DATA RECORDS:
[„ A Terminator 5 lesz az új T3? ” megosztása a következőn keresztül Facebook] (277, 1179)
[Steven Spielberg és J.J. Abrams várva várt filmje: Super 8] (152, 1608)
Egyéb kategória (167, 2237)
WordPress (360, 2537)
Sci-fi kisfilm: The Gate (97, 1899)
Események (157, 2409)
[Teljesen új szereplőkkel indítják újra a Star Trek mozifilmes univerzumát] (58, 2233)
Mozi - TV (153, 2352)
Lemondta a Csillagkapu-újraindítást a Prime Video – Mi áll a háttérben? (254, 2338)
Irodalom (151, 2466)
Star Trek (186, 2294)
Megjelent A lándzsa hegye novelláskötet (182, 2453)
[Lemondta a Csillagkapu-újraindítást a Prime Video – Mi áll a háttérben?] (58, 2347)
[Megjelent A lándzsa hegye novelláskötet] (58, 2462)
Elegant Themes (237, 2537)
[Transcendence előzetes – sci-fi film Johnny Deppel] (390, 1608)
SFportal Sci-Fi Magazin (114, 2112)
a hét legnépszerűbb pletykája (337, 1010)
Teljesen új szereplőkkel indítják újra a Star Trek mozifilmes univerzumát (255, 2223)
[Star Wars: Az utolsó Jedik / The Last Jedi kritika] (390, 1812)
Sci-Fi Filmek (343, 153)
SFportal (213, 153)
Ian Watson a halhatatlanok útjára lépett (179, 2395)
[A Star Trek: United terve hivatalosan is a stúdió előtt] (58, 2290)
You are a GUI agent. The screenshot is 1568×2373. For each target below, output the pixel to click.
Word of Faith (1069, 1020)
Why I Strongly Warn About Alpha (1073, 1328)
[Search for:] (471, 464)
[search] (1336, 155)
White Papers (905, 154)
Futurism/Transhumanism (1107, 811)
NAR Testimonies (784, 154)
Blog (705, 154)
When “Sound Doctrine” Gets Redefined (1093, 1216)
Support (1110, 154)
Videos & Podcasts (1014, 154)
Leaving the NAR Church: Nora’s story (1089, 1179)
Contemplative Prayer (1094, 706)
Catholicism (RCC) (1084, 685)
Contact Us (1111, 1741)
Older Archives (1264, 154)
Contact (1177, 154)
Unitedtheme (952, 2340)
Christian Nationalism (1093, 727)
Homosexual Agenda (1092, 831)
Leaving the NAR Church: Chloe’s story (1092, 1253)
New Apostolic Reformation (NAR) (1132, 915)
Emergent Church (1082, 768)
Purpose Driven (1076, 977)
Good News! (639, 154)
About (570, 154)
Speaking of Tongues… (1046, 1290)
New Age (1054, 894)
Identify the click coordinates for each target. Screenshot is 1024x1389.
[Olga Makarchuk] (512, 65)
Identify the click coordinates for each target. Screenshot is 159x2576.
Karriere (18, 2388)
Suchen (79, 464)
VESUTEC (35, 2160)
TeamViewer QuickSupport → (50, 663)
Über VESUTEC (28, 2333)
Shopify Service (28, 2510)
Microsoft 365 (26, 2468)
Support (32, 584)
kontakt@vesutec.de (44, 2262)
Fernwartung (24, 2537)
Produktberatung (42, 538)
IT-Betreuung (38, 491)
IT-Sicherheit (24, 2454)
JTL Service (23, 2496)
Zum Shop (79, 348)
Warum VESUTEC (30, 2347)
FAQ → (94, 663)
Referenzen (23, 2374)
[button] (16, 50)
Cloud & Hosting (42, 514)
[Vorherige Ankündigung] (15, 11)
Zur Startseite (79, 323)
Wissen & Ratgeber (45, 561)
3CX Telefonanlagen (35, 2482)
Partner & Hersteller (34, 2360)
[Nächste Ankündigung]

DESCRIPTION OF THE TASK: Once more, write down the full material exactly as it appears.

EXERCISE OUTPUT:
[„ A Terminator 5 lesz az új T3? ” megosztása a következőn keresztül Facebook] (277, 1179)
[Steven Spielberg és J.J. Abrams várva várt filmje: Super 8] (152, 1608)
Egyéb kategória (167, 2237)
WordPress (360, 2537)
Sci-fi kisfilm: The Gate (97, 1899)
Események (157, 2409)
[Teljesen új szereplőkkel indítják újra a Star Trek mozifilmes univerzumát] (58, 2233)
Mozi - TV (153, 2352)
Lemondta a Csillagkapu-újraindítást a Prime Video – Mi áll a háttérben? (254, 2338)
Irodalom (151, 2466)
Star Trek (186, 2294)
Megjelent A lándzsa hegye novelláskötet (182, 2453)
[Lemondta a Csillagkapu-újraindítást a Prime Video – Mi áll a háttérben?] (58, 2347)
[Megjelent A lándzsa hegye novelláskötet] (58, 2462)
Elegant Themes (237, 2537)
[Transcendence előzetes – sci-fi film Johnny Deppel] (390, 1608)
SFportal Sci-Fi Magazin (114, 2112)
a hét legnépszerűbb pletykája (337, 1010)
Teljesen új szereplőkkel indítják újra a Star Trek mozifilmes univerzumát (255, 2223)
[Star Wars: Az utolsó Jedik / The Last Jedi kritika] (390, 1812)
Sci-Fi Filmek (343, 153)
SFportal (213, 153)
Ian Watson a halhatatlanok útjára lépett (179, 2395)
[A Star Trek: United terve hivatalosan is a stúdió előtt] (58, 2290)
You are a GUI agent. The screenshot is 1568×2373. For each target below, output the pixel to click.
Word of Faith (1069, 1020)
Why I Strongly Warn About Alpha (1073, 1328)
[Search for:] (471, 464)
[search] (1336, 155)
White Papers (905, 154)
Futurism/Transhumanism (1107, 811)
NAR Testimonies (784, 154)
Blog (705, 154)
When “Sound Doctrine” Gets Redefined (1093, 1216)
Support (1110, 154)
Videos & Podcasts (1014, 154)
Leaving the NAR Church: Nora’s story (1089, 1179)
Contemplative Prayer (1094, 706)
Catholicism (RCC) (1084, 685)
Contact Us (1111, 1741)
Older Archives (1264, 154)
Contact (1177, 154)
Unitedtheme (952, 2340)
Christian Nationalism (1093, 727)
Homosexual Agenda (1092, 831)
Leaving the NAR Church: Chloe’s story (1092, 1253)
New Apostolic Reformation (NAR) (1132, 915)
Emergent Church (1082, 768)
Purpose Driven (1076, 977)
Good News! (639, 154)
About (570, 154)
Speaking of Tongues… (1046, 1290)
New Age (1054, 894)
Identify the click coordinates for each target. Screenshot is 1024x1389.
[Olga Makarchuk] (512, 65)
Identify the click coordinates for each target. Screenshot is 159x2576.
Karriere (18, 2388)
Suchen (79, 464)
VESUTEC (35, 2160)
TeamViewer QuickSupport → (50, 663)
Über VESUTEC (28, 2333)
Shopify Service (28, 2510)
Microsoft 365 (26, 2468)
Support (32, 584)
kontakt@vesutec.de (44, 2262)
Fernwartung (24, 2537)
Produktberatung (42, 538)
IT-Betreuung (38, 491)
IT-Sicherheit (24, 2454)
JTL Service (23, 2496)
Zum Shop (79, 348)
Warum VESUTEC (30, 2347)
FAQ → (94, 663)
Referenzen (23, 2374)
[button] (16, 50)
Cloud & Hosting (42, 514)
[Vorherige Ankündigung] (15, 11)
Zur Startseite (79, 323)
Wissen & Ratgeber (45, 561)
3CX Telefonanlagen (35, 2482)
Partner & Hersteller (34, 2360)
[Nächste Ankündigung]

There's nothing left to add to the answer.